The building was uninhabited as he had ordered and there was no BioCon guard outside the Tank. Melanie was exhausted and did not notice any of this.

Maryk went to the tablet that controlled the Tank doors. “I won’t be asking any more of you,” he said. “You can stay with him as long as you like.”

She nodded and waited tiredly at the first door. “What are you going to do?”

Maryk just shook his head. “I’ll come back for you,” he said.

He issued the remote admittance command from the nurse’s table and opened the doors that allowed her into the Tank. She moved through the UV shower that killed the viruses on the surface of her body but could not touch the ones changing her inside. He looked through the window and saw her approaching Stephen’s wheelchair. He closed both doors and sealed her inside the Tank.

The hallway elevator dinged down the hall. The BioCon security guard emerged wearing a contact suit and met Maryk at the desk.

“The girl inside,” Maryk told her. “She is not to be let out until I return.”

The Black Heart

Panic welled up ahead of tears as she stood before Stephen Pearse and for a moment thought he was dead. His head was tipped to the side and his lifeless face was gray and broken with hot, black, suppurating sores. His left arm hung straight off his wheelchair as though reaching for the floor, his gaunt fingers blistered and grayed like infested wood. She called his name again. She pushed his armrest and shook the chair gently, and his eyes opened, and he righted his head slowly, in pain. He looked about himself blindly before finding Melanie, and by then she was composed in front of him.

The sore on his right eyelid was seeping reddened pus and threatened to close the eye. He raised his own arm onto his lap, and his mouth contorted in pain. Melanie placed the medication trigger in his hand and watched him thumb it twice.

She blurted out the short version of what had happened at the airport, then pulled over the chair and told it all again, in detail, from beginning to end. It was a relief to sort it all out verbally, and her telling it kept both of them occupied. Stephen’s attention faded at times, but Maryk’s name always succeeded in bringing him back.

He spoke hoarsely, and from the way he swallowed Ye she could tell that some obstruction was growing in the space of his throat. The act of speaking had never before seemed so complicated. What he said at first sounded like gibberish, and she thought his mind was gone. Then came the English translation of the Latin phrase, just above a whisper: “You may drive nature out with a pitchfork,” he said, “but she will keep coming back.”

“Or ‘he,’ ” she said, relieved by his apparent sanity.

“Zero has the pitchfork at Peter’s throat now. Peter must stop trying to fight the man. He must instead fight the virus.”
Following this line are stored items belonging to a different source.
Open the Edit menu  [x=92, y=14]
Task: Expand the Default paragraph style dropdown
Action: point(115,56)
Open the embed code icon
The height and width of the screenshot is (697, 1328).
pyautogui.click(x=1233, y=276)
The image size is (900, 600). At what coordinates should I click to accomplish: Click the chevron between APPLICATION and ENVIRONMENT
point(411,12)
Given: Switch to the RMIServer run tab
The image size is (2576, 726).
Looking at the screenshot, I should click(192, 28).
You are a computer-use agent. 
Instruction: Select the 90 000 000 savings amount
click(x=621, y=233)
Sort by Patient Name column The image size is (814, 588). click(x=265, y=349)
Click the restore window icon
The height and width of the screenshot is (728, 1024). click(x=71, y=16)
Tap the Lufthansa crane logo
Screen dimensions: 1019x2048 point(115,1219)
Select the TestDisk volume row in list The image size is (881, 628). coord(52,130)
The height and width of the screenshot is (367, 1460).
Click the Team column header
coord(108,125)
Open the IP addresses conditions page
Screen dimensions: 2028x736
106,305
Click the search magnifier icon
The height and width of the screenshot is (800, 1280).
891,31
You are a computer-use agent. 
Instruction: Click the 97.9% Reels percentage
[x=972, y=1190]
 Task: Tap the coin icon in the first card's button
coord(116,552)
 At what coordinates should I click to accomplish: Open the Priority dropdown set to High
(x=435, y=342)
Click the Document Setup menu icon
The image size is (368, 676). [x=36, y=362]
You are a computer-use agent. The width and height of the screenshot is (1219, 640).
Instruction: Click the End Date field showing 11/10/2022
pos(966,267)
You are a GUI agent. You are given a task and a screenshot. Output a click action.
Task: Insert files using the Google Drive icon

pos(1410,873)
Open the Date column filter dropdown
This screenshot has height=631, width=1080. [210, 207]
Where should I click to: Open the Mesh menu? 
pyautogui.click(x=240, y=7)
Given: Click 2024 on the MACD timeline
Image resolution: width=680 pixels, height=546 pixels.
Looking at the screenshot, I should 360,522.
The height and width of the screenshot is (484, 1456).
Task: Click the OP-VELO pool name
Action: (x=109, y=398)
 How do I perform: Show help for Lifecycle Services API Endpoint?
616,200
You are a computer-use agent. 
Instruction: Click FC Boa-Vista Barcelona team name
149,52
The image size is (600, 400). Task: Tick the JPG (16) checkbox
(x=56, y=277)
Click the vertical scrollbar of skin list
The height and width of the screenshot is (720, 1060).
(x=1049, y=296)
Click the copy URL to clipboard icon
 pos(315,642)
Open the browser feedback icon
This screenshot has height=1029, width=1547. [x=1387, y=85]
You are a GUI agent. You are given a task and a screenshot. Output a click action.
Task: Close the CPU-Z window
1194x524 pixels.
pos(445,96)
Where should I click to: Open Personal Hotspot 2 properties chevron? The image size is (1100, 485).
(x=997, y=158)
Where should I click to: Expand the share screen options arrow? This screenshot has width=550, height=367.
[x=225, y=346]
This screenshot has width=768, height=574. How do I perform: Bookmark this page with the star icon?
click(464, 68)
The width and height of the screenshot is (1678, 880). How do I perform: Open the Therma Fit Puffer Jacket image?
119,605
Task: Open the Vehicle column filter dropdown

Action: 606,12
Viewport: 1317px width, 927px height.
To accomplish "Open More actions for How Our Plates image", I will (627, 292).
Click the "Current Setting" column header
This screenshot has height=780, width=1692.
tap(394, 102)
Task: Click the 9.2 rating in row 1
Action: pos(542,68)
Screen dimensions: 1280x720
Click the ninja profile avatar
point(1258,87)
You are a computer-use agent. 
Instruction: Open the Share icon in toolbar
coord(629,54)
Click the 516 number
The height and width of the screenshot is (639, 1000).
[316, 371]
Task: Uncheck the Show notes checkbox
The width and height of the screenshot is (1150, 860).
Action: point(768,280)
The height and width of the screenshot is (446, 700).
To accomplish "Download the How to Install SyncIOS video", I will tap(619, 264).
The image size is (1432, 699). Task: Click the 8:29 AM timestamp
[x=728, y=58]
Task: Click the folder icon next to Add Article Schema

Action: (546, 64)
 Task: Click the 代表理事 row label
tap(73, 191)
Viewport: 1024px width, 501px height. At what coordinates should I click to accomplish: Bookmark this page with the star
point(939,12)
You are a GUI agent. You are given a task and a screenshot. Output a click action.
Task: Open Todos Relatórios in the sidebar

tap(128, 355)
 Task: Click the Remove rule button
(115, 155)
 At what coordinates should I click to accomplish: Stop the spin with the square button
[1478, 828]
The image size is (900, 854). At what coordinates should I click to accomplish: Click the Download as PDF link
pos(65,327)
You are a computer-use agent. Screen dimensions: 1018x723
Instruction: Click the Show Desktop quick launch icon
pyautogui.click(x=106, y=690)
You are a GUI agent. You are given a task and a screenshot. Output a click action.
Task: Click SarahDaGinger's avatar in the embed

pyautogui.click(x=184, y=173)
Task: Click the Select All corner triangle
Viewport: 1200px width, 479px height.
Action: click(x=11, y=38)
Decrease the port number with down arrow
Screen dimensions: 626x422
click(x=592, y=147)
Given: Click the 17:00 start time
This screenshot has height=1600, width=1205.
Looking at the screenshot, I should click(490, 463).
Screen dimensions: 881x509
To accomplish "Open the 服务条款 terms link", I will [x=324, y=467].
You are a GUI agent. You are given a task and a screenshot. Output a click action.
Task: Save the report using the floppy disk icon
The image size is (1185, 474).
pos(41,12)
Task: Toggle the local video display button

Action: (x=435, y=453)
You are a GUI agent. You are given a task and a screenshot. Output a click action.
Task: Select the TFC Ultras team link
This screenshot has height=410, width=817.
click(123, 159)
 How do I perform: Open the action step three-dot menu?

She said nothing, pitying her faith in Maryk. She offered Stephen a plastic cup of water, and his grinning lips closed on the straw. He swallowed and eased back.

“You should hate me, Melanie. You should strangle me as I sit here. I let the girl with vitiligo go out of the camp. I am the one who brought about your sickness. Your parents. Your town. I caused all this.”

“Stop,” she said.

“Maybe it all should end. You’ve thought so sometimes, Melanie. Who hasn’t? No more suffering, no more struggling.”

“Please stop,” she said, but his eyes had slipped from focus. The IV lines slithered off his trembling arms, and her eyes filled as she looked at the rotting mass of his body.

He came around strong again. It was like standing beside a carousel, watching someone swing past and fade away.